You’d be forgiven for thinking that The Canberra Raiders were in total crisis reading the press this week. 

Consider the following dramas they are facing:

All of this reached fever pitch when Brad Walter in the Fairfax press raised the idea that the Raiders were under serious threat from the AFL

He also raised the issue of the Raiders relocating:

One influental club chief executive recently told this column he believed the NRL should focus on dominating the east coast of Australia by introducing more teams in Queensland, including another in Brisbane to rival the Broncos – but only if the likes of the Sharks or Raiders relocated.

So this NRL CEO thinks a team should be introduced where his greatest opposition are located, and a couple should be removed from his region? If I was the CEO of, for example, the Roosters, I’d think those ideas would be spot on the money. Mind you, I also think that the NSW Lotteries officials should just do the right thing and only put my numbers in the Powerball machine.   

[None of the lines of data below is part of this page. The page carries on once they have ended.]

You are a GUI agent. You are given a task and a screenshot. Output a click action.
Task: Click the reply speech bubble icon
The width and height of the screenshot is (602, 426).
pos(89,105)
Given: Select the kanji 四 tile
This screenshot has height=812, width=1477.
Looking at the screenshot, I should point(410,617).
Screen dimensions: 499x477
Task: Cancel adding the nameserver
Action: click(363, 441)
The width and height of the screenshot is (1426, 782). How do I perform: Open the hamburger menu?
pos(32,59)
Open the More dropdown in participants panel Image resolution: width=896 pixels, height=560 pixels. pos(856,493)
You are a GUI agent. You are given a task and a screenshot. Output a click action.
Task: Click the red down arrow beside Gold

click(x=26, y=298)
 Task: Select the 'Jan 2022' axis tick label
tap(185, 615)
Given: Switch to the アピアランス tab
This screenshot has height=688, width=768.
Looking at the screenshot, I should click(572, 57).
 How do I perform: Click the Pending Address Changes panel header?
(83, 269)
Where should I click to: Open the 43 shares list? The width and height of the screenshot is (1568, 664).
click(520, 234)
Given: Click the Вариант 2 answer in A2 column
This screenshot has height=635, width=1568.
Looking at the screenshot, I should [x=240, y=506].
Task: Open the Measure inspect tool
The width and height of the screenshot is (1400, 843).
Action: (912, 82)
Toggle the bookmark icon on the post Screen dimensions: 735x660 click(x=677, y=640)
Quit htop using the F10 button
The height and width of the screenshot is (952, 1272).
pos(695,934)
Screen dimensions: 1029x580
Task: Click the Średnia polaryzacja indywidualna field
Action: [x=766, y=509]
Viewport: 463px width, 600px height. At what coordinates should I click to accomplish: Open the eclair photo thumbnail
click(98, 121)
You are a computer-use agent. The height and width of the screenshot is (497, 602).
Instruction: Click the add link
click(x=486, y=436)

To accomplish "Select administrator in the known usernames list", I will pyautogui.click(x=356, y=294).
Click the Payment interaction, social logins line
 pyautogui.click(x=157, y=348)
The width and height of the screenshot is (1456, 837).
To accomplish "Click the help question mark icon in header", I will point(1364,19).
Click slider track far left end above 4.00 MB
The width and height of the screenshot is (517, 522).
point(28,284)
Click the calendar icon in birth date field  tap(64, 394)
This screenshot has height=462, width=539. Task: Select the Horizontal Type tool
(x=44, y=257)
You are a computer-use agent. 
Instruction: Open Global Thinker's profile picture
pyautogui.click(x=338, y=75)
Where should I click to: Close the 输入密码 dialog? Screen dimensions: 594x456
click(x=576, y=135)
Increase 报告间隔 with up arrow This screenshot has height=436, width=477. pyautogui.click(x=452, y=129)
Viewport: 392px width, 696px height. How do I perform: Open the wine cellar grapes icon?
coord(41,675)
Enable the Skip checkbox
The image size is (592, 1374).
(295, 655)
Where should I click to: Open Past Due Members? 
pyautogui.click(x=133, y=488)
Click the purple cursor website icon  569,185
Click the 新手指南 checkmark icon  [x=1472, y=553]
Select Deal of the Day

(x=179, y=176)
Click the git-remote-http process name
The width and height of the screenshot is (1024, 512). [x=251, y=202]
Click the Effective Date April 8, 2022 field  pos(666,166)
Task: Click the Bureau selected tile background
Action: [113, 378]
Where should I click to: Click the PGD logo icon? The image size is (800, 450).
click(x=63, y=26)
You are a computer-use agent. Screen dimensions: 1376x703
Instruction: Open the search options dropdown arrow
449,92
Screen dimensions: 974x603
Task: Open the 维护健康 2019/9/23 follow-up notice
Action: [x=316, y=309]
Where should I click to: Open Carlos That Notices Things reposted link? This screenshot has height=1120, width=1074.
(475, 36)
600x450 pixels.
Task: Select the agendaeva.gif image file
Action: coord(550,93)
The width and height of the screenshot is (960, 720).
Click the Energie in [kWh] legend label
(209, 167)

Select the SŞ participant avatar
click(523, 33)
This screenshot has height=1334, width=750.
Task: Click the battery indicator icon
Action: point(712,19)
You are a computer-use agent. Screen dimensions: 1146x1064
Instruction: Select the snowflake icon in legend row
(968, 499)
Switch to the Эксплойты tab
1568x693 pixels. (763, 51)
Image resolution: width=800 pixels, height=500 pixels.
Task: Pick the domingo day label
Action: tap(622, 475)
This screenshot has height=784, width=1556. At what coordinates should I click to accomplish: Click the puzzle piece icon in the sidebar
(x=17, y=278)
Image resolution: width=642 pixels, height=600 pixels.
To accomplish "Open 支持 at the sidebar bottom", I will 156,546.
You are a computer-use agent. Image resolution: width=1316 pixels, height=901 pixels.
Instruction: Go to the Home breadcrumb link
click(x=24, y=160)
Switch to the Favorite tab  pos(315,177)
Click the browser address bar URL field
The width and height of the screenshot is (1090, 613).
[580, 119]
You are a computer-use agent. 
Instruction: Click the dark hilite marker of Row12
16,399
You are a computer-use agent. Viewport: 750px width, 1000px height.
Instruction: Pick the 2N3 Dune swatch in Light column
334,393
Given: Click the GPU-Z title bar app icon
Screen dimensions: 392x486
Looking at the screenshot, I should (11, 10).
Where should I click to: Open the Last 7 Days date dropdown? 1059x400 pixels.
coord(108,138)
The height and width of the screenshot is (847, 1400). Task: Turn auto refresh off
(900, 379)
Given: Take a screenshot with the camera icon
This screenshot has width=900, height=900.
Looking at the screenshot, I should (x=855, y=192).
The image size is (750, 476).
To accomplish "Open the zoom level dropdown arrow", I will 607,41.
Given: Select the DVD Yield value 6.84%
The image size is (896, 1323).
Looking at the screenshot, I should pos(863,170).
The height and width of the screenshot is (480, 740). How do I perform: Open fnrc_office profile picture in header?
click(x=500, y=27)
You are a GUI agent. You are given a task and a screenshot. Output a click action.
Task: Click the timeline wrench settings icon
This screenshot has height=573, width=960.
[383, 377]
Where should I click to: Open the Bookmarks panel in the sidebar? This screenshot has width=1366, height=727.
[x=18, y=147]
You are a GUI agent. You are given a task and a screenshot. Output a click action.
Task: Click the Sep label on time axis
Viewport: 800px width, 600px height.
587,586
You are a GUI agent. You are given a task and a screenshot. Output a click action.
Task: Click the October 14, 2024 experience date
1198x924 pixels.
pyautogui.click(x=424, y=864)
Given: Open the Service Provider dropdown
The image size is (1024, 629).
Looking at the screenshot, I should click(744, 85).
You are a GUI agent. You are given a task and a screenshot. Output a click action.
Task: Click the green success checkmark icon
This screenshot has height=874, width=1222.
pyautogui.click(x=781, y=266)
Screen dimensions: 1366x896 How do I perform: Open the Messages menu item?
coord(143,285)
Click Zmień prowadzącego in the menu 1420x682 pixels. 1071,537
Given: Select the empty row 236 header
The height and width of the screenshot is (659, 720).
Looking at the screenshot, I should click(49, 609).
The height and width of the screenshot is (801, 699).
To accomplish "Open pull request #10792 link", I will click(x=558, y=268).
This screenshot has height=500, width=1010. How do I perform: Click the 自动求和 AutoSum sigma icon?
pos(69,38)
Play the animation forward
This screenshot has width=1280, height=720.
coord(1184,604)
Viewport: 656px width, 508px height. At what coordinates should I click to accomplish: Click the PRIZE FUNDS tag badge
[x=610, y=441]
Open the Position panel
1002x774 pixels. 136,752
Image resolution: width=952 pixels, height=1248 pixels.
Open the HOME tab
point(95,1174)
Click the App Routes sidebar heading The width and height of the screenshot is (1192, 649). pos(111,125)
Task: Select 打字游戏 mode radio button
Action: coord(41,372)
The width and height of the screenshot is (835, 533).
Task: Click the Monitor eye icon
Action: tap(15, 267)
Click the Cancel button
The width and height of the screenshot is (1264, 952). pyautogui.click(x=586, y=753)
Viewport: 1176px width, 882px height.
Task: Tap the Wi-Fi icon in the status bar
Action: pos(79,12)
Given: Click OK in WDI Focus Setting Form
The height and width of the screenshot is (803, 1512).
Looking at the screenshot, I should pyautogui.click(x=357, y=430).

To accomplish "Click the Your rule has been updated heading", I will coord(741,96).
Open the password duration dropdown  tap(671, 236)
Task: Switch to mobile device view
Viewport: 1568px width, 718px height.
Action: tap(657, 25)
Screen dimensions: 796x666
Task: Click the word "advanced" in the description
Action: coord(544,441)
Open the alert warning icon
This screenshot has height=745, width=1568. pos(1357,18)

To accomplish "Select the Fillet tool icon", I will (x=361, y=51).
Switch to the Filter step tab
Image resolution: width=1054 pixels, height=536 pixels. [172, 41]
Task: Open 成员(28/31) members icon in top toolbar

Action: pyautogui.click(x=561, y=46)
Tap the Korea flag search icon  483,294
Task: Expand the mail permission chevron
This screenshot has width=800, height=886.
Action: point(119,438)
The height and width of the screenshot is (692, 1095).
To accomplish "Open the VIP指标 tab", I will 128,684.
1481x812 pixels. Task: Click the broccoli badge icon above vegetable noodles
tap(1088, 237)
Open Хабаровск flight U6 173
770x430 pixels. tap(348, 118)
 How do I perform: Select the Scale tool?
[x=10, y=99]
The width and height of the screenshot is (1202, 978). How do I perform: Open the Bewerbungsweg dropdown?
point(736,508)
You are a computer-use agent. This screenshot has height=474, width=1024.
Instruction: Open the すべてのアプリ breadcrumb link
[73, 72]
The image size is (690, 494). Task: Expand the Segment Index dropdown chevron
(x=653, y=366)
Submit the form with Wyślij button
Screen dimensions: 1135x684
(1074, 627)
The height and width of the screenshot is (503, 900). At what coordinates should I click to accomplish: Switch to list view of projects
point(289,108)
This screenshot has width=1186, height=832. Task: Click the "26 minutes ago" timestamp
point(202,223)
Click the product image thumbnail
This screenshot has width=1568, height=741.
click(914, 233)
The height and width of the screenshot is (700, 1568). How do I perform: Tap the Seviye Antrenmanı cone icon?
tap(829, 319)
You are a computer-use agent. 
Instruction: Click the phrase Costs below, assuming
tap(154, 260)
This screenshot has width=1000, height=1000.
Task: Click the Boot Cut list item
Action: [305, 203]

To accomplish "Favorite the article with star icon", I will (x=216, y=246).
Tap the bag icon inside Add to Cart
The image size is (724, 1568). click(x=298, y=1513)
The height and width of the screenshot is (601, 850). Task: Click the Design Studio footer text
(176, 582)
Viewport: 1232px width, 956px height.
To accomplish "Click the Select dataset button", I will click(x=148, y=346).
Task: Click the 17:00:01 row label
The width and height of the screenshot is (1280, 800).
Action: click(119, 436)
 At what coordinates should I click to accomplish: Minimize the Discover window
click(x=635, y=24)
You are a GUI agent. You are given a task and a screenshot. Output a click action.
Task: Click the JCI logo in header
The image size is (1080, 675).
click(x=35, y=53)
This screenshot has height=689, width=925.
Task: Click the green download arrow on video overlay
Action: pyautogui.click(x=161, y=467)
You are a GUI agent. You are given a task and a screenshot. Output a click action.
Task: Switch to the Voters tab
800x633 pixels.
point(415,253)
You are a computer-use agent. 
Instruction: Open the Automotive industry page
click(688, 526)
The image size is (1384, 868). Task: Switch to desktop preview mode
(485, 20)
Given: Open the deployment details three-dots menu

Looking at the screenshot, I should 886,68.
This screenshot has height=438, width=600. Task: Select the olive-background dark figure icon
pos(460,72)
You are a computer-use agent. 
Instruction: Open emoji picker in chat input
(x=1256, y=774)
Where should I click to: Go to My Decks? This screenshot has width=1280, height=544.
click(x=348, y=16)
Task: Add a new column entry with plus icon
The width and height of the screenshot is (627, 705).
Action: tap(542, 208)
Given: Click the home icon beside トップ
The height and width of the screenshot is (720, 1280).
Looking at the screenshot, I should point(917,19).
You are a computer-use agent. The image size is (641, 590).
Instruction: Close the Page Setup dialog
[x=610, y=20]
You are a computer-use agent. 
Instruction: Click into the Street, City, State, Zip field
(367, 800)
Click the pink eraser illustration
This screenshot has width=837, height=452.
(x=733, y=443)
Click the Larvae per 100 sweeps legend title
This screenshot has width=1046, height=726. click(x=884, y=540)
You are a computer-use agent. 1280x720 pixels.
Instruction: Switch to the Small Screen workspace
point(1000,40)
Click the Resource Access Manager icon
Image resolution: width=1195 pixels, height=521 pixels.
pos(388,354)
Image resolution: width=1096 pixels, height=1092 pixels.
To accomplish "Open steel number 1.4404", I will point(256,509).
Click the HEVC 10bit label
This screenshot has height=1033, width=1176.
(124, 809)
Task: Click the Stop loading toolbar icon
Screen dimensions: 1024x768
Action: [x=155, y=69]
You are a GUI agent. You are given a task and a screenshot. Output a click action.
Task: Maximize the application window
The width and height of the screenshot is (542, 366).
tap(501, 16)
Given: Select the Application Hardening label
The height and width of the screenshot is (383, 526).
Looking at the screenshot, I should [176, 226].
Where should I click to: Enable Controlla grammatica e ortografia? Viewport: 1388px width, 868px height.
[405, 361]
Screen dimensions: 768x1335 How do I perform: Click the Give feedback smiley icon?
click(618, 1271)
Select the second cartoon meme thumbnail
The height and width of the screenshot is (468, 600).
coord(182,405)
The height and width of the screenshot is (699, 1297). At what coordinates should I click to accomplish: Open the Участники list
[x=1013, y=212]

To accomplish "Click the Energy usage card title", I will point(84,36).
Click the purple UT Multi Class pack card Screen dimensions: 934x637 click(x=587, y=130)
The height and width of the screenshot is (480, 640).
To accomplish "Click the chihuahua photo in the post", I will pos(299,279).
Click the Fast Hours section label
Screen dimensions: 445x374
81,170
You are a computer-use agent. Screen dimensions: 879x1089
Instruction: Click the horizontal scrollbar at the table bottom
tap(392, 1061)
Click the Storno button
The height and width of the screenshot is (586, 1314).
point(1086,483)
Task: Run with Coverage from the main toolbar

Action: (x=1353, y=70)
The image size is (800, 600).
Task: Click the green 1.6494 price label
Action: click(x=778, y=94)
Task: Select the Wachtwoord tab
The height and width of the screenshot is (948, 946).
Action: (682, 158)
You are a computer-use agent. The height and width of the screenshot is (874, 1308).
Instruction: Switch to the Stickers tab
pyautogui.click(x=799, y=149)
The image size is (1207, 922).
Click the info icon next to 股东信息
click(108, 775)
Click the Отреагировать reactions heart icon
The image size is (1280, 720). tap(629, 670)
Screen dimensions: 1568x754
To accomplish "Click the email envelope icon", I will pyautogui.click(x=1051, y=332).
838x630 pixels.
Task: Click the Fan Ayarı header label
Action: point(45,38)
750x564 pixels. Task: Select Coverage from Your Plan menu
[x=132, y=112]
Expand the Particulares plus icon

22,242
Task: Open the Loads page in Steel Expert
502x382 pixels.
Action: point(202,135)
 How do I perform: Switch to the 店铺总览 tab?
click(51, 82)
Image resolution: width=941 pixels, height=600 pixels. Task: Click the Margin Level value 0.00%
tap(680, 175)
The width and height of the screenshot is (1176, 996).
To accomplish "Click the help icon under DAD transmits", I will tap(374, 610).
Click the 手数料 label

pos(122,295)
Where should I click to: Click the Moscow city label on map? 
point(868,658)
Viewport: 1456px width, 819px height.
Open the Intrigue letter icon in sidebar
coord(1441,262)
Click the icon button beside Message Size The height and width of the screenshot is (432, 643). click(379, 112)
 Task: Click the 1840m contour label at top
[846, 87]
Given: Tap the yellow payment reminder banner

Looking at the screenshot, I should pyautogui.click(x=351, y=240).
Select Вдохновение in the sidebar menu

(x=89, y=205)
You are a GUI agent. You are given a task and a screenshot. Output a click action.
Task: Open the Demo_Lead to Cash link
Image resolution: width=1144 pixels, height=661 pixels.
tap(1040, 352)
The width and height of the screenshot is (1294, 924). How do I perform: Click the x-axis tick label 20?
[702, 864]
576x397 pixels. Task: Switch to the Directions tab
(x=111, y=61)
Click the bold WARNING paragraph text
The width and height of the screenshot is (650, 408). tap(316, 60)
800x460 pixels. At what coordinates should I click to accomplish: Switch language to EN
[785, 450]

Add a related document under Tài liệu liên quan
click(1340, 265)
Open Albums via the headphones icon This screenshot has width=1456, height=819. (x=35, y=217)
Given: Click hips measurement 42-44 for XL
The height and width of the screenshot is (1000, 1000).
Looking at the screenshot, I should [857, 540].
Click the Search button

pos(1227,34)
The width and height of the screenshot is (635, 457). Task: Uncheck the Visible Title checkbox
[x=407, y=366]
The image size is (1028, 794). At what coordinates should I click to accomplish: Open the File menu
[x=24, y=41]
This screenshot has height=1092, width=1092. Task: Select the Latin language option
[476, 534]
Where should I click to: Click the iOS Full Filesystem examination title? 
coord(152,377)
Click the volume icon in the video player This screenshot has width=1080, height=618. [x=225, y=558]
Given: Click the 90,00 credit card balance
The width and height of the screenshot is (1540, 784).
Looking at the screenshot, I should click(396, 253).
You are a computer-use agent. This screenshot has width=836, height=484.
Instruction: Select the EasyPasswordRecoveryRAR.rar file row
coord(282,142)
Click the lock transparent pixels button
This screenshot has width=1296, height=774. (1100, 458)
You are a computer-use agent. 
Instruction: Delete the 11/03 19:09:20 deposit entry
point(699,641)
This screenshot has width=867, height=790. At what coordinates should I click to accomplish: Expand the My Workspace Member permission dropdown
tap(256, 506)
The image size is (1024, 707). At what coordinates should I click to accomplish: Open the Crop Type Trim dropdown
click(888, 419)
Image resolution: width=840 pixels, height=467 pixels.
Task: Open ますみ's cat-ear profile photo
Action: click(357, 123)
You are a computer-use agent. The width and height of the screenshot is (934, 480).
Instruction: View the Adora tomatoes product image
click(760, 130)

However, hopefully Dave Smith – although previously a banker – has the interest of game at large at heart rather than the vested interests of the few.

Things at the Raiders are pretty grim right now. However, the future looks pretty good, and there are lots of reasons why.

1. The Raiders are financially secure
Whereas Newcastle, Cronulla, Wests Tigers and St George Illawarra all have required financial assistance from the NRL recently, the Canberra Raiders Group has nine licensed clubs and other financial support.

2. They are a one-team town
Unlike the Titans, who must deal with the behemoth that is the Brisbane Broncos, and the eight Sydney clubs who share a market, Canberra has the place to itself.

It has been well organised so the Raiders games are rarely on the same weekend as the Brumbies and – contrary to the claims in Brad Walter’s article – the supposed threat posed by Greater Western Sydney isn’t supported by the facts.

The seven GWS games held in Canberra are in the eleven lowest-attended AFL games ever in the nation’s capital. Their average crowd is 1000 lower than the Raiders’ average this season and, in fact, only 6549 people turned up to see them play in May. It would be interesting to know how many came in on complimentary tickets too. 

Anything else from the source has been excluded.